Thursday, March 29, 2018

Retiree faculty at social event. Photo by Barbara Alper
Photo by Barbara Alper

Emeritus Professors in Columbia (EPIC) is a professional and social fellowship of people who have formally retired from their Columbia careers as university professors, researchers, and administrators but are still professionally active. Since its founding in 1998, EPIC has worked to continually expand its portfolio of activities and in 2017 launched its first Speakers Series in collaboration with the CU School of Professional Studies (SPS) Community Relations office. Learn more about EPIC.
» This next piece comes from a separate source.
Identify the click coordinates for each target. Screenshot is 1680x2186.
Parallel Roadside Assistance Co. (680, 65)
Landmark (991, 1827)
The Series, coordinated by Morningside Retirement and Health Services (MRHS), is free and open to the public, and will be held at 100 LaSalle Street, Room #MC. For more information: 212-666-4000 or ronb@mrhsny.org.

PROGRAM SPRING, 2018

April 18, 7 PM
Phyllis Trible, Baldwin Professor Emerita of Sacred Literature, Union Theological Seminary, will speak on: ‘Eve and Adam in the Gardens.’ For millennia, readers have interpreted the story of “Adam and Eve” by pandering to him and blaming her for their expulsion from the Garden of Eden (Genesis 2-3). But there are more excellent ways. This talk will undercut the traditional reading by exploring anew the story of Eve and Adam as they enter the Gardens of Morningside.

May 16, 7 PM
Michael V Susi, Assistant Vice President for Academic Affairs, Columbia University; local historian and postcard collector, will speak on: ‘Columbia University on Morningside Heights – The Early Years in Postcard Views.’ As the title implies, Mr. Susi takes us on a tour of Morningside Heights using vintage postcards he began collecting more than 20 years ago.

June 6, 2 PM
Mischa Schwartz, Charles Bachelor Professor Emeritus in Electrical Engineering, School of Engineering and Applied Science, Columbia University, will speak on: ‘Engineers in America – Early History.’ Professor Schwartz chronicles infrastructure development in the United States in the early to mid-1800s, then follows briefly with the development of engineering education in the US concluding with the birth of Columbia’s School of Mines in 1864, and the department of Electrical Engineering within it in 1892.